Tuesday, May 22, 2012

Roxy Music -- "Whirlwind" (1975)


Whirlwind
Wildfire and driving rain
Wheels spin
Bowl me over hurricane
Ford Madox Ford's novel, The Good Soldier, famously begins with this line: "This is the saddest story I have ever heard."

Exactly one year ago today, an EF5 multiple-vortex tornado cut a mile-wide swath of destruction directly through the heart of Joplin, Missouri.  The tornado's official death toll is 160, and the death of each of those 160 victims is no doubt the saddest story that his or her family and friends have ever heard.

I know only a few of those stories, but one stands out for me -- the story of Will Norton and his father, Mark.  

President Obama went to Joplin yesterday to speak at the graduation of the Joplin High School class of 2012.  Graduation ceremonies for the class of 2011 had just been completed when the tornado struck last May 22.  One of the new graduates, Will Norton, was driving home shortly after getting his diploma when the storm's irresistible power snapped his seat belt and pulled him through the sunroof of his car.

Will Norton
His father, Mark, was severely injured.  He sustained 17 broken bones, a collapsed lung, and a dislocated shoulder.  The last injury resulted from Mark's desperate efforts to hold on to Will.  

But as strong as Mark's love for his son was -- and as powerful as his determination to protect him was -- the tornado was far stronger and even more determined.

The Norton family at a memorial service for Will
Paramedics used the "Jaws of Life" to free Mark from the mangled SUV, applied a tourniquet to his badly bleeding arm, and rushed him to a hospital.  He had no idea what happened to Will -- he just knew that his son had disappeared.


As Mark Norton lay broken in a crowded, chaotic operating room, Dr.
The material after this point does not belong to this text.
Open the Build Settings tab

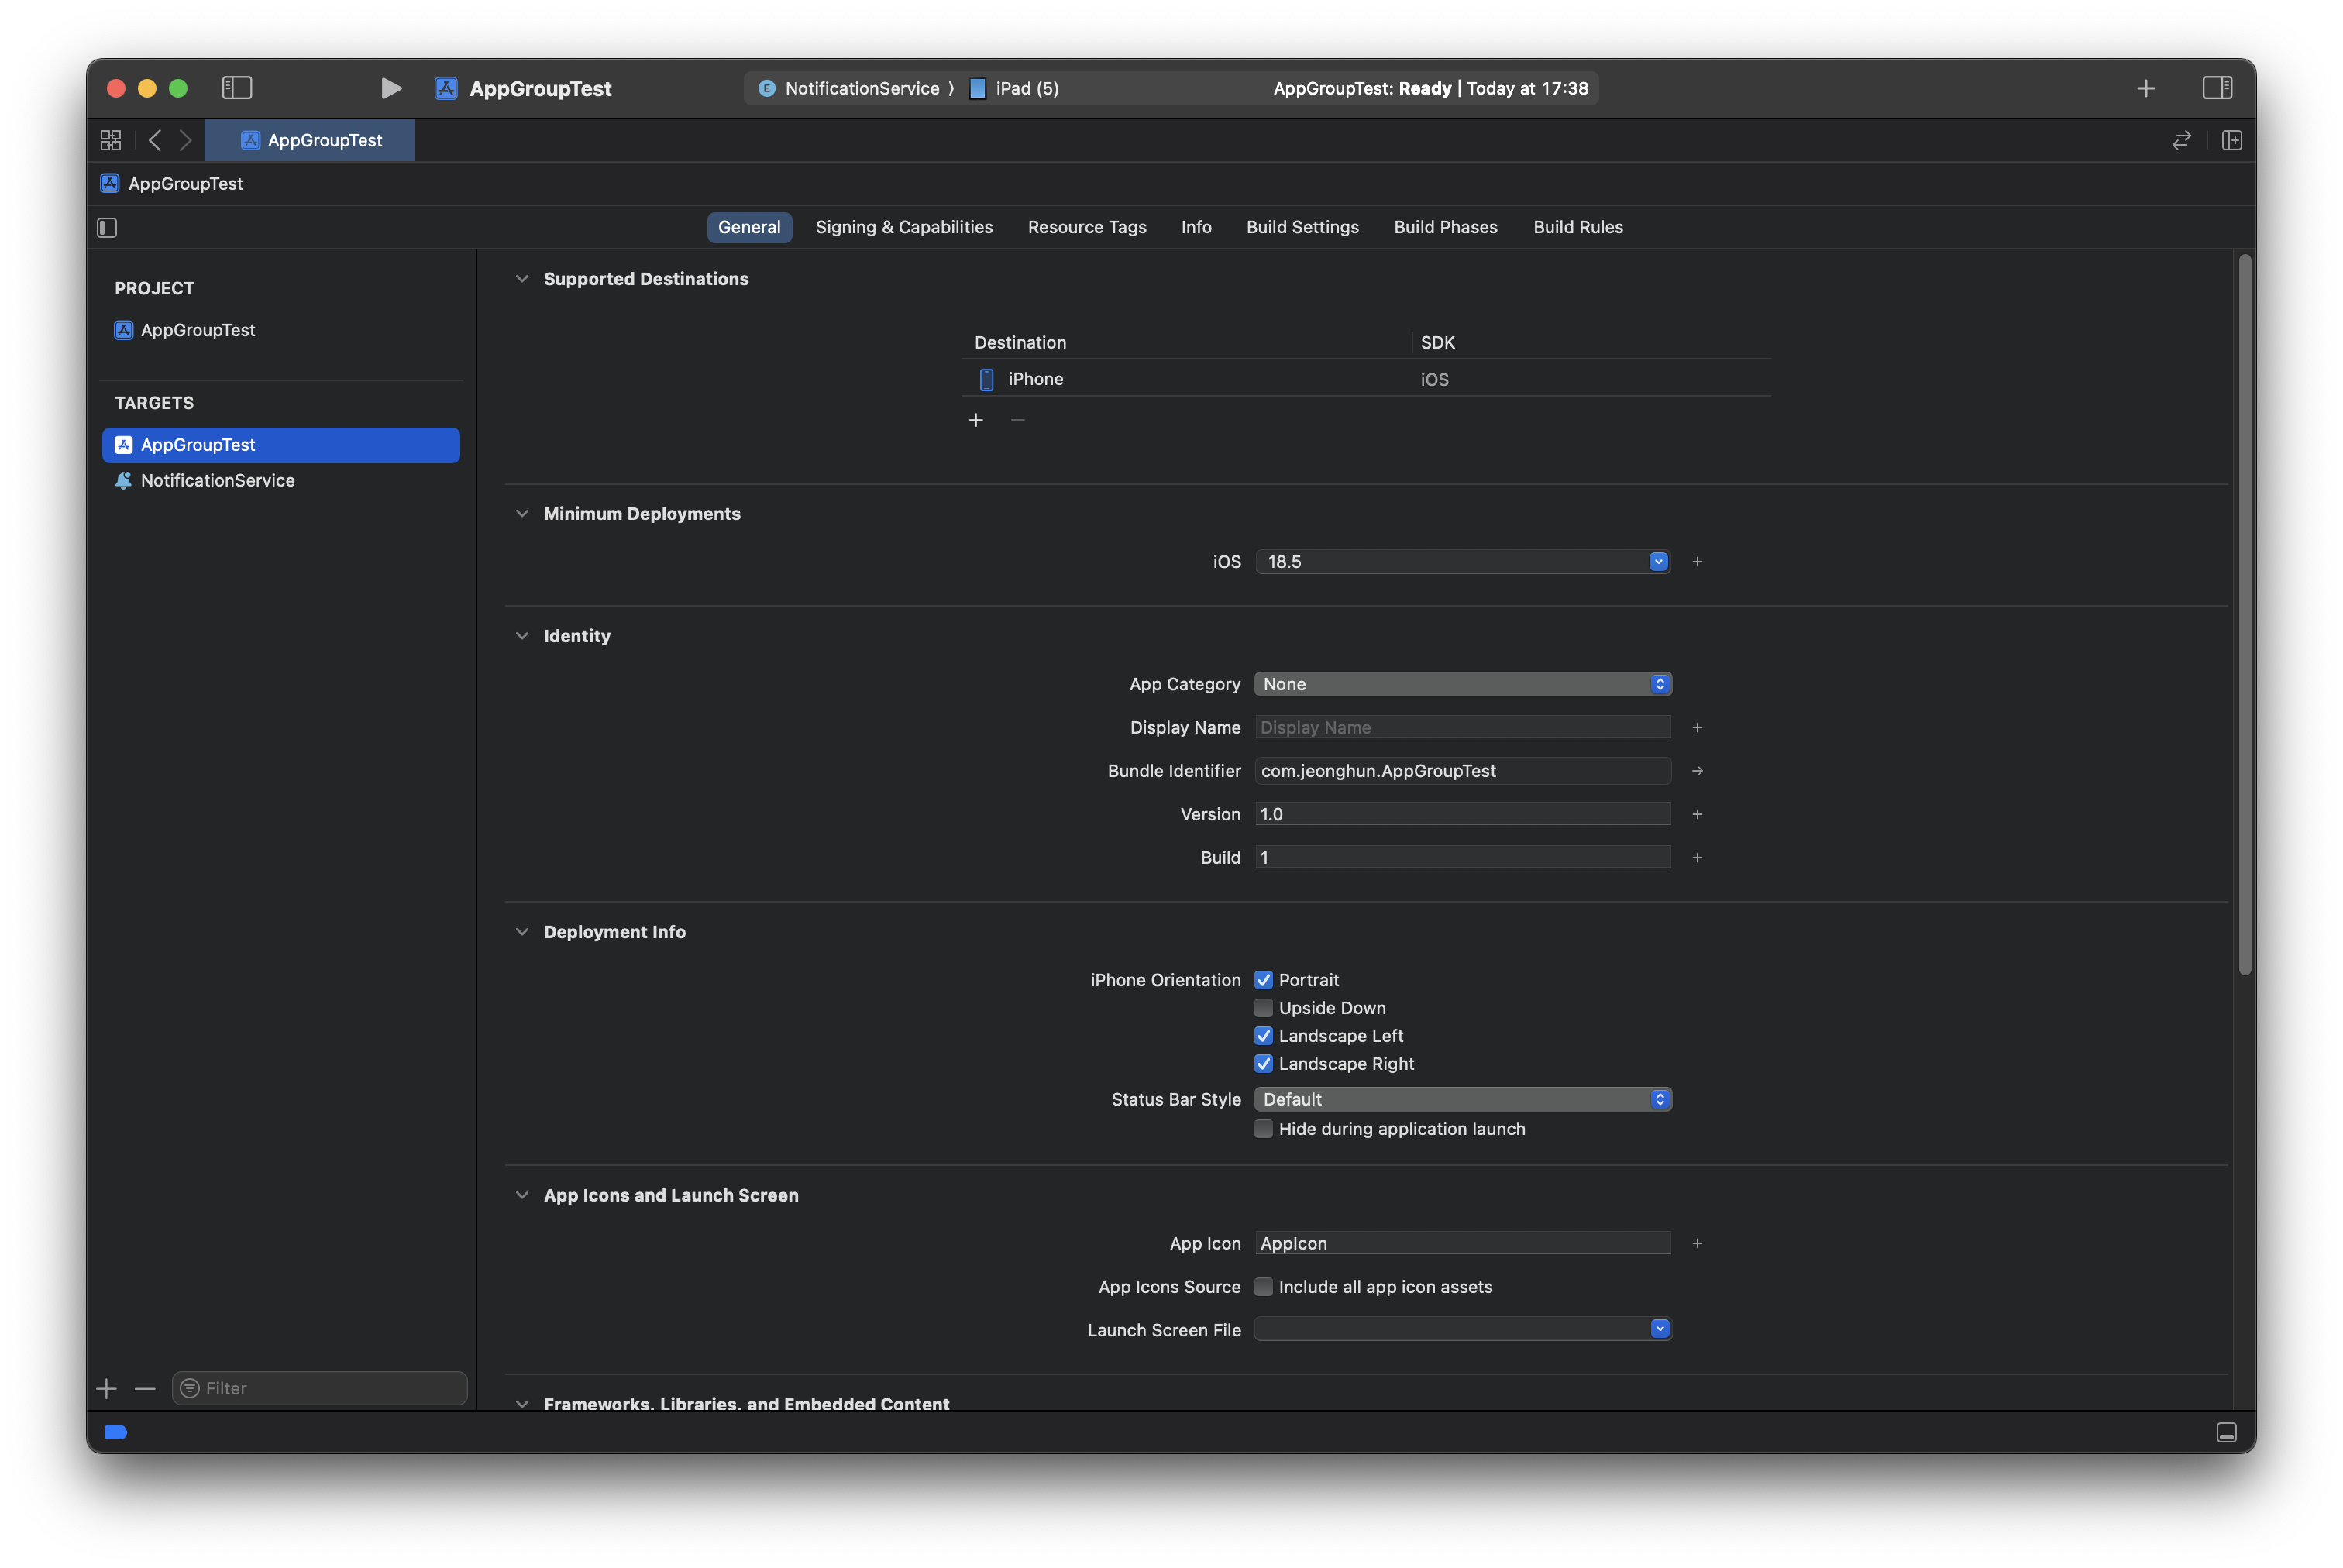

Rex Peterson leaned in close to tell him the morphine supply was depleted and he was going to experience more pain than he’d ever known as the surgeon prepared to re-set the bones protruding from his left leg.
But it hardly compared to the even more exquisite pain a week later when Pastor Aaron Brown had to lean in again at Mark’s hospital bedside in the pre-dawn hours to tell him his son Will’s body had been positively identified after a frantic week of friends, family, strangers and search teams looking for the popular Joplin teenager who vanished into the twister.
If you're a father, what Mark Turner experienced a year ago today simply doesn't bear thinking about.

Against all odds, many Joplin fathers were spared the loss of a child that day.  Lydia McAllister, a member of the class of 2012 who graduated yesterday, lost her home but all her family members survived.

The McAllister family
Lydia learned something about her father last May 22 and in the year that followed: 

I’ll never forget how my dad has been our rock, patient and flexible while getting our lives back on track.  I can’t even put into words how much I admire him and how proud I am to have him as my dad.  


Any time I would wake up from a “tornado-mare,” as I like to call them, I think about the moments right after the storm hit, when we walked to the basement stairs only to see the mangled gray sky instead of our house.  My dad pulled us all in and promised us we’d be OK -- that he would make sure we’d be OK -- and instantly, my fear dissipates.

For a father, such words are "more desirable than gold, even the finest gold.  They are sweeter than honey, even honey dripping from the comb."  (Psalm 19:10.)

Do you doubt for a moment that Will Norton would have said similar words to his father if he had somehow been able to summon the superhuman strength that would have been required to save Will from the tornado?